> _What you need to do_
The answer should consist of every line of the material, repeated verbatim.

> _Materials provided_
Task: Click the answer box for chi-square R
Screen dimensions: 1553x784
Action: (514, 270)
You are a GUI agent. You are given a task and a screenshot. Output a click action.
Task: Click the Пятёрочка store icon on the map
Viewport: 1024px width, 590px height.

> _Response below_
Task: Click the answer box for chi-square R
Screen dimensions: 1553x784
Action: (514, 270)
You are a GUI agent. You are given a task and a screenshot. Output a click action.
Task: Click the Пятёрочка store icon on the map
Viewport: 1024px width, 590px height.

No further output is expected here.